Dataset entries START

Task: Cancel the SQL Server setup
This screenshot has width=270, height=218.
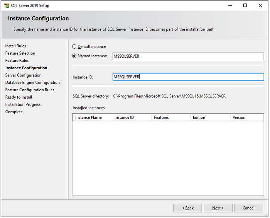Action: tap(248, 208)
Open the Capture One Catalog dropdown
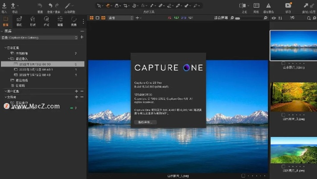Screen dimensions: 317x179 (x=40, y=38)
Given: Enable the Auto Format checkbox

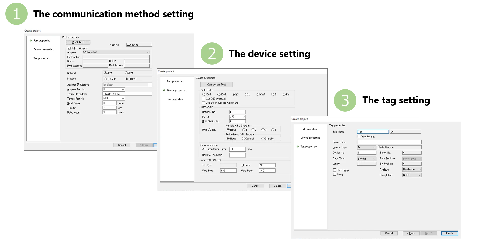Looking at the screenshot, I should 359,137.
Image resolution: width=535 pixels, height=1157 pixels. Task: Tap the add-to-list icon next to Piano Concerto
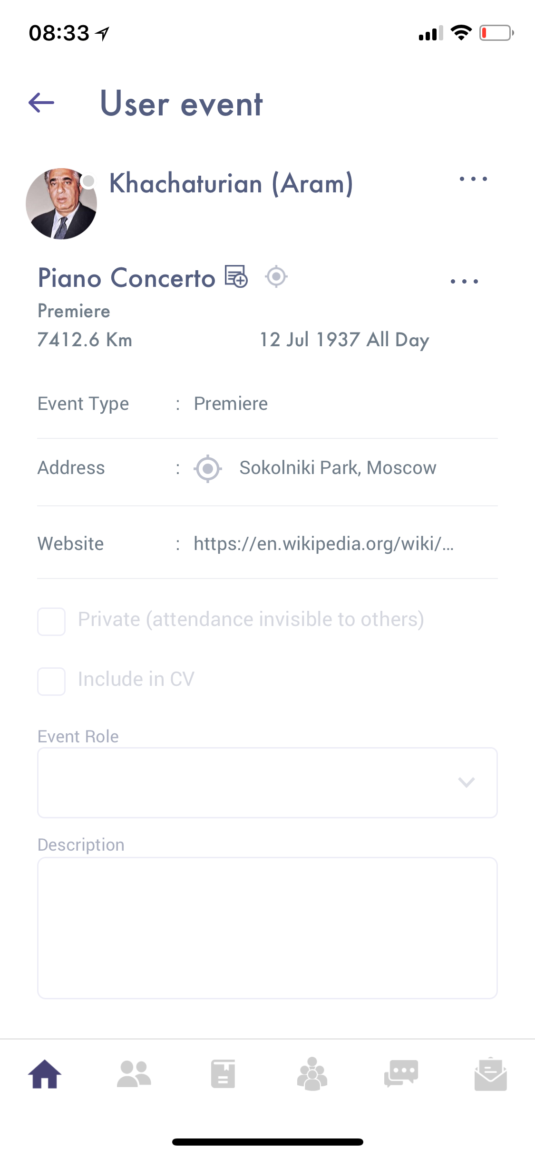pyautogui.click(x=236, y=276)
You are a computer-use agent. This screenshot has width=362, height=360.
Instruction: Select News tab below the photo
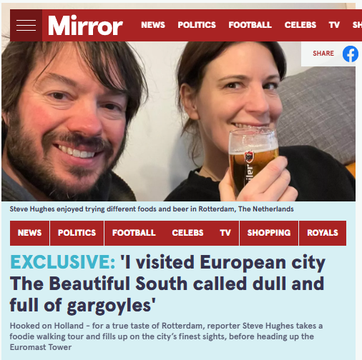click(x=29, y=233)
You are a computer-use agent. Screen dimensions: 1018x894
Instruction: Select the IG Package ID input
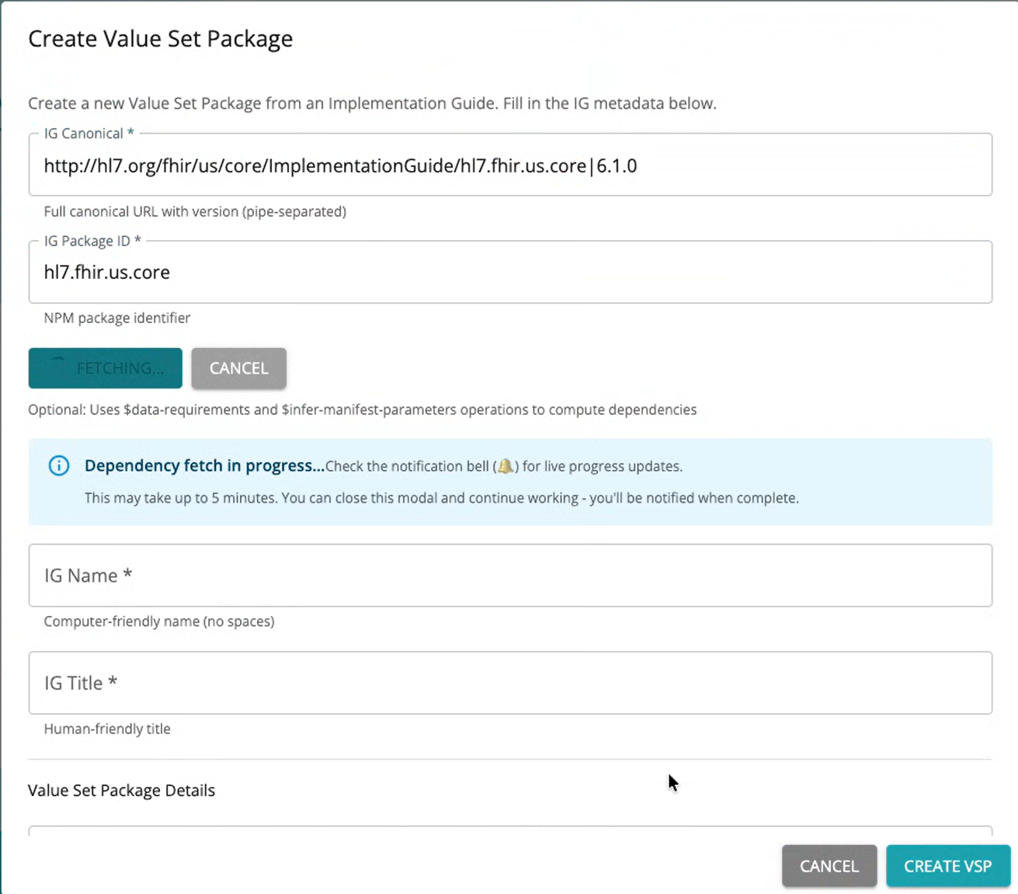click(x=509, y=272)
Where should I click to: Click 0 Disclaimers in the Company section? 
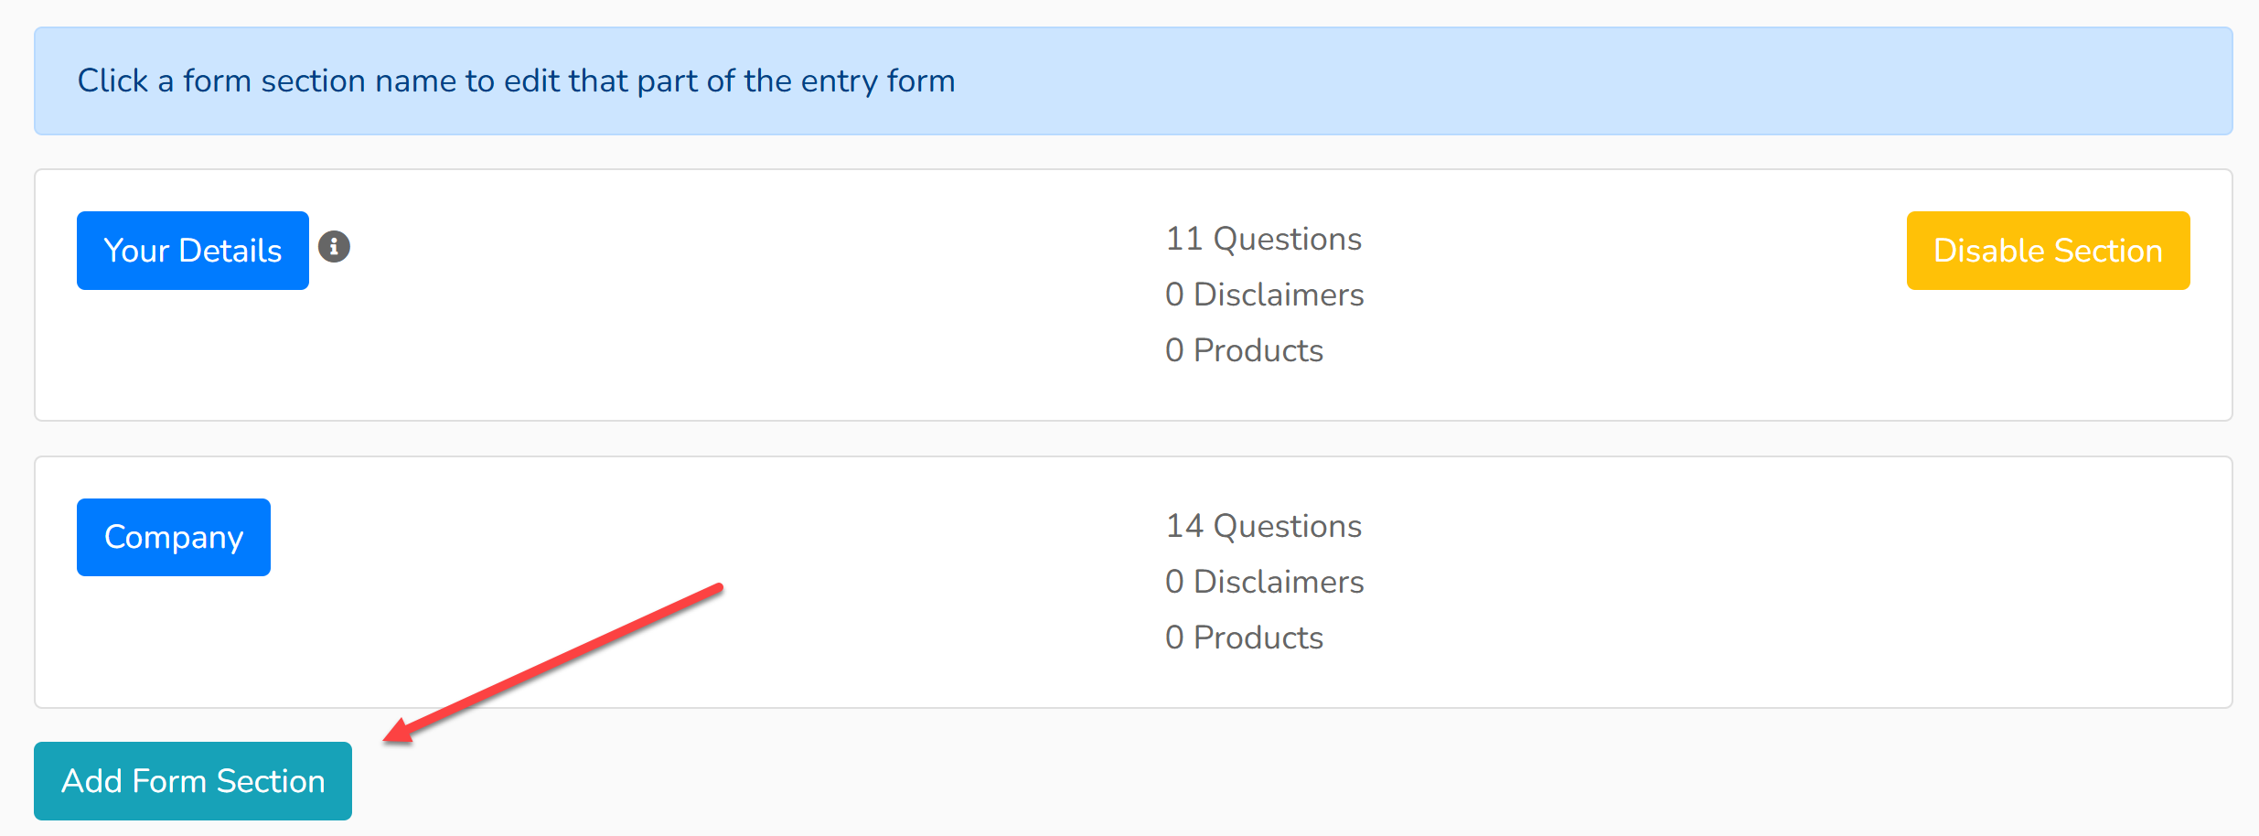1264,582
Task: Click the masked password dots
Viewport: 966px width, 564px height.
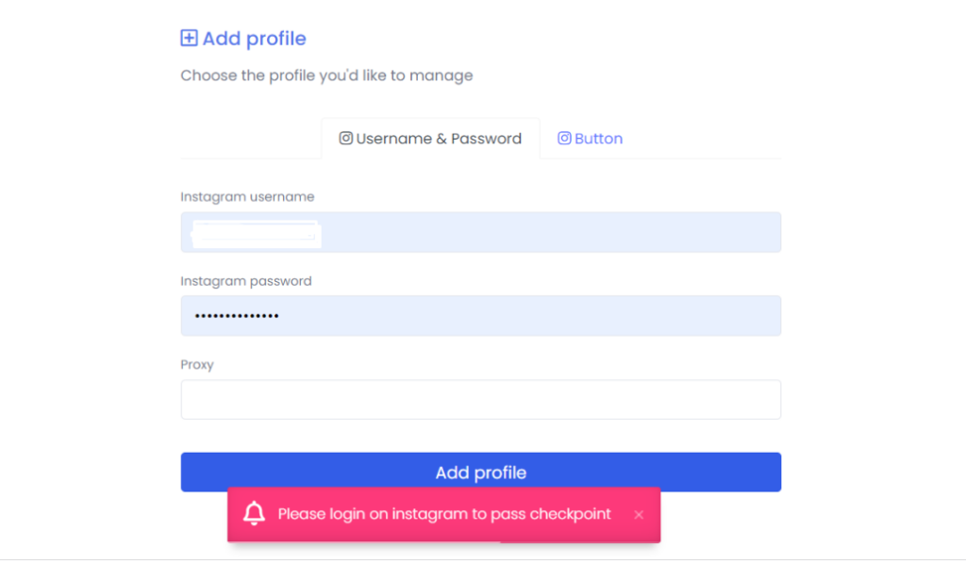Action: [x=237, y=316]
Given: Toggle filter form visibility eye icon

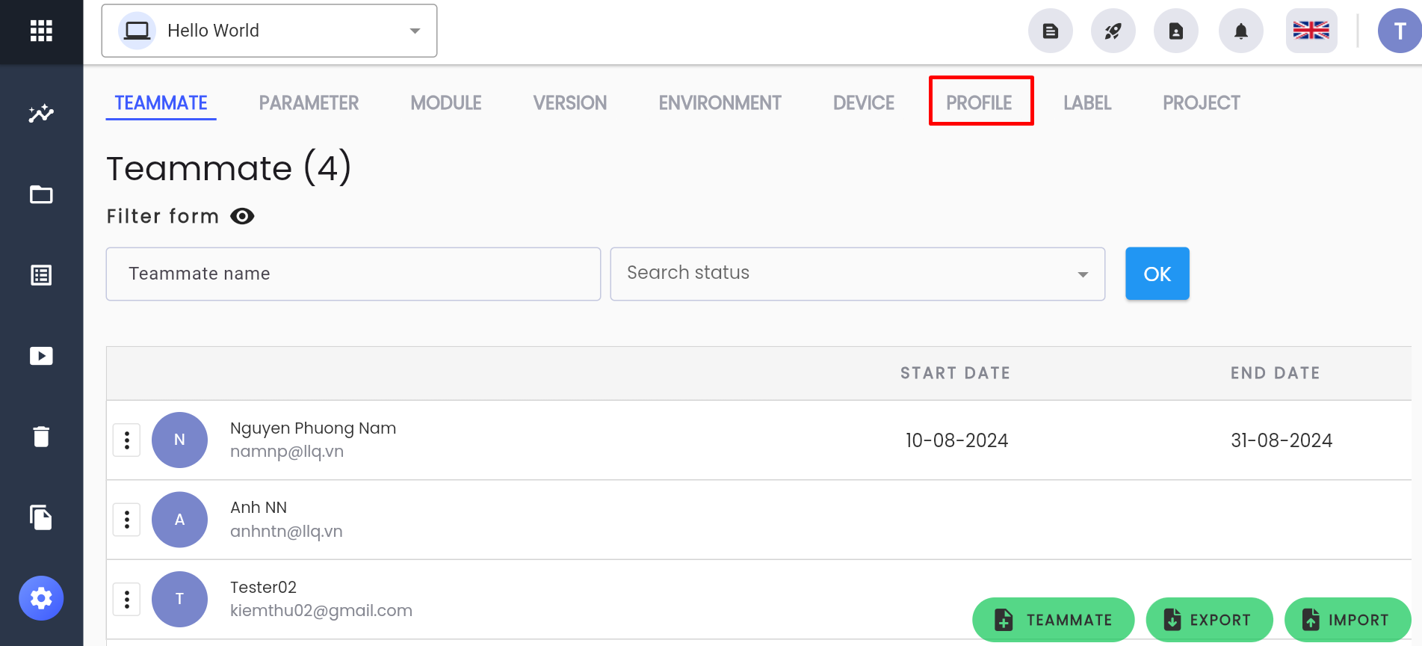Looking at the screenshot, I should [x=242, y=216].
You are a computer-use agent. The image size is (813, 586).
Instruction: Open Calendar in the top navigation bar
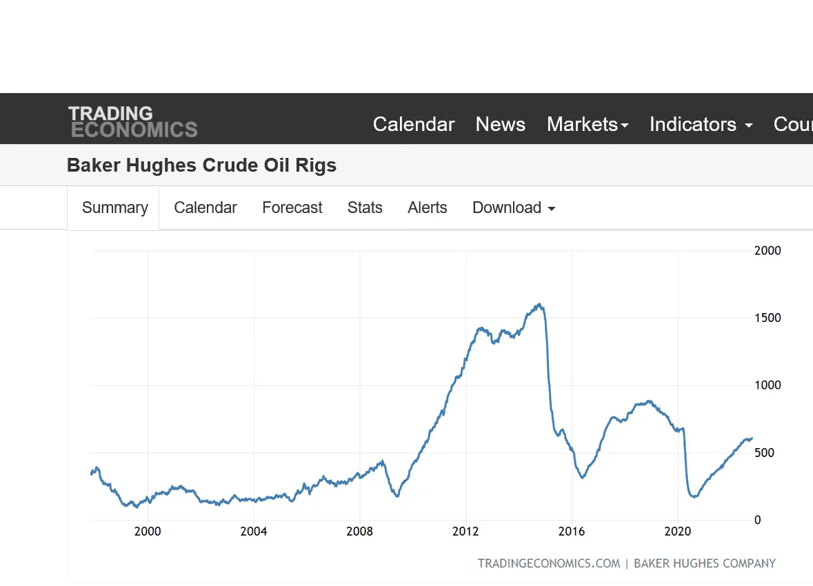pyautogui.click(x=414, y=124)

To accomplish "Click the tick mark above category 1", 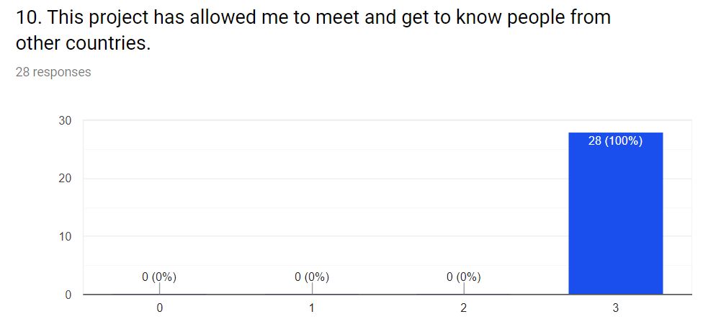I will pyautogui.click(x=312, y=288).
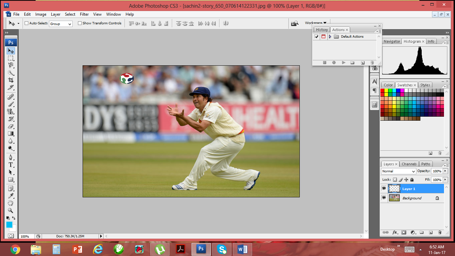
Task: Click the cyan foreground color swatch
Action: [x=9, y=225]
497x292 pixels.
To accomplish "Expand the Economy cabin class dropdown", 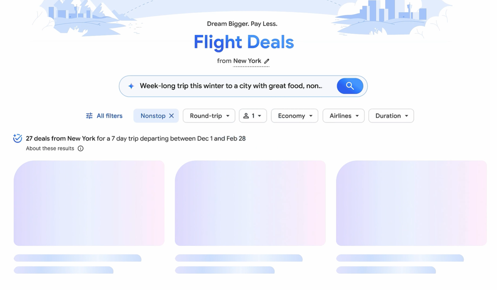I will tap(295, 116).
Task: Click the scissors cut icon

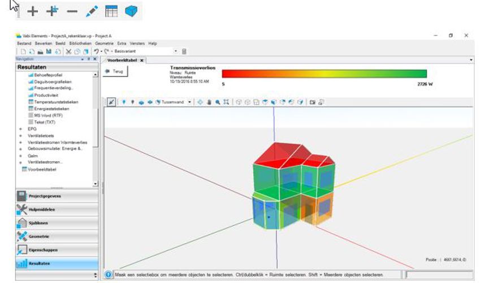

Dataset entries END

Lines holding the word "computer" in the entries above are the ones to pull out. Copy them all.

You are a computer-use agent. This screenshot has width=362, height=360.
You are a computer-use agent. Screen dimensions: 1018x894
You are a computer-use agent. The image size is (813, 586).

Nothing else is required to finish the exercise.